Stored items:
-----

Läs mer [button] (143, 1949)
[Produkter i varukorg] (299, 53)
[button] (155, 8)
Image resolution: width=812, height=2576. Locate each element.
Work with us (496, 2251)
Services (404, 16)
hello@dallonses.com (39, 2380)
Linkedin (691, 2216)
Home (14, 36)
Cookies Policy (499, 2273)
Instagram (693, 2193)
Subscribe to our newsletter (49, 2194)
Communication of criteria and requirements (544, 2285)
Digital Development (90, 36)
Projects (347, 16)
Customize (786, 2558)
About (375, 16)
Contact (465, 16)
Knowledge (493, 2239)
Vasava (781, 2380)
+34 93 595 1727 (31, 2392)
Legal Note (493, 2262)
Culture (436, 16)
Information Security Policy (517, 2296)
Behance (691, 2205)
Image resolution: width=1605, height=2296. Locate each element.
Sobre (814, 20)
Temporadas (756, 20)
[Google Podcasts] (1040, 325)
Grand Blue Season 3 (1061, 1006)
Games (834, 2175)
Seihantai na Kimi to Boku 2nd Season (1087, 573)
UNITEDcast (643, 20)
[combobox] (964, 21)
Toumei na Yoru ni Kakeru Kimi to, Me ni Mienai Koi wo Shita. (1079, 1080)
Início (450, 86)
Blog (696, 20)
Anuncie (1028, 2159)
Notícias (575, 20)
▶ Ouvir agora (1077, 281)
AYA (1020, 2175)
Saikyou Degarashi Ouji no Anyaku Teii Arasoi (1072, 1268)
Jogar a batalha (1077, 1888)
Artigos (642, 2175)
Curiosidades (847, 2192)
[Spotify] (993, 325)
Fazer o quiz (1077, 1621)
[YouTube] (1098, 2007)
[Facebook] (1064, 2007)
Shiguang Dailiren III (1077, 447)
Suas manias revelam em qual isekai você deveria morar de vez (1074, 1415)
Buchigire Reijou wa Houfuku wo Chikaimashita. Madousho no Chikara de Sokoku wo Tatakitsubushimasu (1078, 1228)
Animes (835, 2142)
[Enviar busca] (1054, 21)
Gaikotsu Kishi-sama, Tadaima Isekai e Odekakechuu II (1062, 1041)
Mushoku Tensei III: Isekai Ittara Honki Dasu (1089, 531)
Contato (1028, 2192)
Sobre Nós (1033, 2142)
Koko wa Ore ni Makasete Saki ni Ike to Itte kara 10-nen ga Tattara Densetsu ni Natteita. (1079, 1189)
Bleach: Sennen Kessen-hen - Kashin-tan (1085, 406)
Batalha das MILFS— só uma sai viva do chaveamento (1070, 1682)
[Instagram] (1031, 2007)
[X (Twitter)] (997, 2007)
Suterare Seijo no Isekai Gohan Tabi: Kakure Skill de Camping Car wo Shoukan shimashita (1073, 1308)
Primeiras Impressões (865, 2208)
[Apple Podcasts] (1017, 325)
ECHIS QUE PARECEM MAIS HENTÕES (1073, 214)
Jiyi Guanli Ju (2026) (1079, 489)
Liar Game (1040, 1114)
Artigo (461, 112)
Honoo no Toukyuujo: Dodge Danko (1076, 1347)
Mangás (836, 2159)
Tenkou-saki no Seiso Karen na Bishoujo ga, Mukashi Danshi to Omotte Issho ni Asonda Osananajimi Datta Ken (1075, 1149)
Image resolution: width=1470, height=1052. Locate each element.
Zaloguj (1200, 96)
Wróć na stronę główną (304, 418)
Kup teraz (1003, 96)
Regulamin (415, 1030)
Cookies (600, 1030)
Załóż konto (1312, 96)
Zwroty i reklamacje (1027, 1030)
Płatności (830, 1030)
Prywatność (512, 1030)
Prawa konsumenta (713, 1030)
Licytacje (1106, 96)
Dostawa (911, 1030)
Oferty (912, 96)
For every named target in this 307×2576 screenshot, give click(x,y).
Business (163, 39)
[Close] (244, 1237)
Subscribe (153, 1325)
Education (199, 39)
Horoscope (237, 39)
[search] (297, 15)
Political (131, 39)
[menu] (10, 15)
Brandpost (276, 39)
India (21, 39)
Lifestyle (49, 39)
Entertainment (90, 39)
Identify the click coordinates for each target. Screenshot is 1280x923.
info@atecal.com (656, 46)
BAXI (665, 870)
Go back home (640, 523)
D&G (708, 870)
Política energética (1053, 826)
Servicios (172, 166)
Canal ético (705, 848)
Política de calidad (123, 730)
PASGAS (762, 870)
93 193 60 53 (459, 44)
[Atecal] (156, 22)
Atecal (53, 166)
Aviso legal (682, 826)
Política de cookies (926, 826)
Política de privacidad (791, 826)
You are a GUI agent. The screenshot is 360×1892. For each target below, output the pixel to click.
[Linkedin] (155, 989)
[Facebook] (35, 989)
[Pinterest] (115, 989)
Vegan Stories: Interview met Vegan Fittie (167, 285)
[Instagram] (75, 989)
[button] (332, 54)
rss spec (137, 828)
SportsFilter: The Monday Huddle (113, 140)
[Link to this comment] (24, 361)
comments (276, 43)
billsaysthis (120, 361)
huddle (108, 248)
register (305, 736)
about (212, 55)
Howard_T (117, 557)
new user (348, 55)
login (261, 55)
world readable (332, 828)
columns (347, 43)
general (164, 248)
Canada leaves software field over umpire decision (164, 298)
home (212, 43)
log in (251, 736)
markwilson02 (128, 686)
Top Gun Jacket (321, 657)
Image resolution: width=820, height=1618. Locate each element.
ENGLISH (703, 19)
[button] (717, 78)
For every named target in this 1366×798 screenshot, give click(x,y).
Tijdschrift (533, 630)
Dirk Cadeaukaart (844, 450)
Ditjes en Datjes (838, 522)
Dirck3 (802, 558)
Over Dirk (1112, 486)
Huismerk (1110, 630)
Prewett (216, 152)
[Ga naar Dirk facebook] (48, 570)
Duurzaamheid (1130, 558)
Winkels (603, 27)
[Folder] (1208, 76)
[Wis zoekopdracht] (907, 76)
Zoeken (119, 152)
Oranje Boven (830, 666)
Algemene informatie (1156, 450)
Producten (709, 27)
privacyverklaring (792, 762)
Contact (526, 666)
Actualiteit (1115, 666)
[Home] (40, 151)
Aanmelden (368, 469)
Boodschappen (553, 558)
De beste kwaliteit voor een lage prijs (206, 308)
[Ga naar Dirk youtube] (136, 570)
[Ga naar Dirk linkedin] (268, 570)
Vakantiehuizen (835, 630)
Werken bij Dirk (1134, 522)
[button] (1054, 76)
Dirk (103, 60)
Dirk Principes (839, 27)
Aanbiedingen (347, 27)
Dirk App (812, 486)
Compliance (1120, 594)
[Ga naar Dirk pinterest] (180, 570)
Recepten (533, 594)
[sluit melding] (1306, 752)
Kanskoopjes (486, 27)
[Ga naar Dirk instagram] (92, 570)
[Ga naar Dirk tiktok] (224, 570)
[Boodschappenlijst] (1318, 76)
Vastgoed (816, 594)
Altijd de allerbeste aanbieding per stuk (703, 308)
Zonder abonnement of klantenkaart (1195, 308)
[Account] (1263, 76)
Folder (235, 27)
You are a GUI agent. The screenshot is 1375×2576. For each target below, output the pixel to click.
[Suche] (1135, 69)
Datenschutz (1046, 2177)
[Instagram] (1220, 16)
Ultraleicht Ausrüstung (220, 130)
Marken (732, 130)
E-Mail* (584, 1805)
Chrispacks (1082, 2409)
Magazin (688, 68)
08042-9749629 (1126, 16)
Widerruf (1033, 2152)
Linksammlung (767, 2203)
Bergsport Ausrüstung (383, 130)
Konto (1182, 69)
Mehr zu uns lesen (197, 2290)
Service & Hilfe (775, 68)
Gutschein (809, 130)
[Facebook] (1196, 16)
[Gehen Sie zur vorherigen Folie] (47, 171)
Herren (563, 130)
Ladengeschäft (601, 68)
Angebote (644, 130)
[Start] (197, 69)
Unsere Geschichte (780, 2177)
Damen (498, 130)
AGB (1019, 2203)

-----

EXERCISE
Each line above is to be reproduced exactly. Leave none out.

RESPONSE FOR THIS EXERCISE
Läs mer [button] (143, 1949)
[Produkter i varukorg] (299, 53)
[button] (155, 8)
Image resolution: width=812, height=2576. Locate each element.
Work with us (496, 2251)
Services (404, 16)
hello@dallonses.com (39, 2380)
Linkedin (691, 2216)
Home (14, 36)
Cookies Policy (499, 2273)
Instagram (693, 2193)
Subscribe to our newsletter (49, 2194)
Communication of criteria and requirements (544, 2285)
Digital Development (90, 36)
Projects (347, 16)
Customize (786, 2558)
About (375, 16)
Contact (465, 16)
Knowledge (493, 2239)
Vasava (781, 2380)
+34 93 595 1727 (31, 2392)
Legal Note (493, 2262)
Culture (436, 16)
Information Security Policy (517, 2296)
Behance (691, 2205)
Image resolution: width=1605, height=2296. Locate each element.
Sobre (814, 20)
Temporadas (756, 20)
[Google Podcasts] (1040, 325)
Grand Blue Season 3 (1061, 1006)
Games (834, 2175)
Seihantai na Kimi to Boku 2nd Season (1087, 573)
UNITEDcast (643, 20)
[combobox] (964, 21)
Toumei na Yoru ni Kakeru Kimi to, Me ni Mienai Koi wo Shita. (1079, 1080)
Início (450, 86)
Blog (696, 20)
Anuncie (1028, 2159)
Notícias (575, 20)
▶ Ouvir agora (1077, 281)
AYA (1020, 2175)
Saikyou Degarashi Ouji no Anyaku Teii Arasoi (1072, 1268)
Jogar a batalha (1077, 1888)
Artigos (642, 2175)
Curiosidades (847, 2192)
[Spotify] (993, 325)
Fazer o quiz (1077, 1621)
[YouTube] (1098, 2007)
[Facebook] (1064, 2007)
Shiguang Dailiren III (1077, 447)
Suas manias revelam em qual isekai você deveria morar de vez (1074, 1415)
Buchigire Reijou wa Houfuku wo Chikaimashita. Madousho no Chikara de Sokoku wo Tatakitsubushimasu (1078, 1228)
Animes (835, 2142)
[Enviar busca] (1054, 21)
Gaikotsu Kishi-sama, Tadaima Isekai e Odekakechuu II (1062, 1041)
Mushoku Tensei III: Isekai Ittara Honki Dasu (1089, 531)
Contato (1028, 2192)
Sobre Nós (1033, 2142)
Koko wa Ore ni Makasete Saki ni Ike to Itte kara 10-nen ga Tattara Densetsu ni Natteita. (1079, 1189)
Bleach: Sennen Kessen-hen - Kashin-tan (1085, 406)
Batalha das MILFS— só uma sai viva do chaveamento (1070, 1682)
[Instagram] (1031, 2007)
[X (Twitter)] (997, 2007)
Suterare Seijo no Isekai Gohan Tabi: Kakure Skill de Camping Car wo Shoukan shimashita (1073, 1308)
Primeiras Impressões (865, 2208)
[Apple Podcasts] (1017, 325)
ECHIS QUE PARECEM MAIS HENTÕES (1073, 214)
Jiyi Guanli Ju (2026) (1079, 489)
Liar Game (1040, 1114)
Artigo (461, 112)
Honoo no Toukyuujo: Dodge Danko (1076, 1347)
Mangás (836, 2159)
Tenkou-saki no Seiso Karen na Bishoujo ga, Mukashi Danshi to Omotte Issho ni Asonda Osananajimi Datta Ken (1075, 1149)
Image resolution: width=1470, height=1052. Locate each element.
Zaloguj (1200, 96)
Wróć na stronę główną (304, 418)
Kup teraz (1003, 96)
Regulamin (415, 1030)
Cookies (600, 1030)
Załóż konto (1312, 96)
Zwroty i reklamacje (1027, 1030)
Płatności (830, 1030)
Prywatność (512, 1030)
Prawa konsumenta (713, 1030)
Licytacje (1106, 96)
Dostawa (911, 1030)
Oferty (912, 96)
For every named target in this 307×2576 screenshot, give click(x,y).
Business (163, 39)
[Close] (244, 1237)
Subscribe (153, 1325)
Education (199, 39)
Horoscope (237, 39)
[search] (297, 15)
Political (131, 39)
[menu] (10, 15)
Brandpost (276, 39)
India (21, 39)
Lifestyle (49, 39)
Entertainment (90, 39)
Identify the click coordinates for each target. Screenshot is 1280x923.
info@atecal.com (656, 46)
BAXI (665, 870)
Go back home (640, 523)
D&G (708, 870)
Política energética (1053, 826)
Servicios (172, 166)
Canal ético (705, 848)
Política de calidad (123, 730)
PASGAS (762, 870)
93 193 60 53 (459, 44)
[Atecal] (156, 22)
Atecal (53, 166)
Aviso legal (682, 826)
Política de cookies (926, 826)
Política de privacidad (791, 826)
You are a GUI agent. The screenshot is 360×1892. For each target below, output the pixel to click.
[Linkedin] (155, 989)
[Facebook] (35, 989)
[Pinterest] (115, 989)
Vegan Stories: Interview met Vegan Fittie (167, 285)
[Instagram] (75, 989)
[button] (332, 54)
rss spec (137, 828)
SportsFilter: The Monday Huddle (113, 140)
[Link to this comment] (24, 361)
comments (276, 43)
billsaysthis (120, 361)
huddle (108, 248)
register (305, 736)
about (212, 55)
Howard_T (117, 557)
new user (348, 55)
login (261, 55)
world readable (332, 828)
columns (347, 43)
general (164, 248)
Canada leaves software field over umpire decision (164, 298)
home (212, 43)
log in (251, 736)
markwilson02 (128, 686)
Top Gun Jacket (321, 657)
Image resolution: width=820, height=1618. Locate each element.
ENGLISH (703, 19)
[button] (717, 78)
For every named target in this 1366×798 screenshot, give click(x,y).
Tijdschrift (533, 630)
Dirk Cadeaukaart (844, 450)
Ditjes en Datjes (838, 522)
Dirck3 (802, 558)
Over Dirk (1112, 486)
Huismerk (1110, 630)
Prewett (216, 152)
[Ga naar Dirk facebook] (48, 570)
Duurzaamheid (1130, 558)
Winkels (603, 27)
[Folder] (1208, 76)
[Wis zoekopdracht] (907, 76)
Zoeken (119, 152)
Oranje Boven (830, 666)
Algemene informatie (1156, 450)
Producten (709, 27)
privacyverklaring (792, 762)
Contact (526, 666)
Actualiteit (1115, 666)
[Home] (40, 151)
Aanmelden (368, 469)
Boodschappen (553, 558)
De beste kwaliteit voor een lage prijs (206, 308)
[Ga naar Dirk youtube] (136, 570)
[Ga naar Dirk linkedin] (268, 570)
Vakantiehuizen (835, 630)
Werken bij Dirk (1134, 522)
[button] (1054, 76)
Dirk (103, 60)
Dirk Principes (839, 27)
Aanbiedingen (347, 27)
Dirk App (812, 486)
Compliance (1120, 594)
[Ga naar Dirk pinterest] (180, 570)
Recepten (533, 594)
[sluit melding] (1306, 752)
Kanskoopjes (486, 27)
[Ga naar Dirk instagram] (92, 570)
[Ga naar Dirk tiktok] (224, 570)
[Boodschappenlijst] (1318, 76)
Vastgoed (816, 594)
Altijd de allerbeste aanbieding per stuk (703, 308)
Zonder abonnement of klantenkaart (1195, 308)
[Account] (1263, 76)
Folder (235, 27)
You are a GUI agent. The screenshot is 1375×2576. For each target below, output the pixel to click.
[Suche] (1135, 69)
Datenschutz (1046, 2177)
[Instagram] (1220, 16)
Ultraleicht Ausrüstung (220, 130)
Marken (732, 130)
E-Mail* (584, 1805)
Chrispacks (1082, 2409)
Magazin (688, 68)
08042-9749629 (1126, 16)
Widerruf (1033, 2152)
Linksammlung (767, 2203)
Bergsport Ausrüstung (383, 130)
Konto (1182, 69)
Mehr zu uns lesen (197, 2290)
Service & Hilfe (775, 68)
Gutschein (809, 130)
[Facebook] (1196, 16)
[Gehen Sie zur vorherigen Folie] (47, 171)
Herren (563, 130)
Ladengeschäft (601, 68)
Angebote (644, 130)
[Start] (197, 69)
Unsere Geschichte (780, 2177)
Damen (498, 130)
AGB (1019, 2203)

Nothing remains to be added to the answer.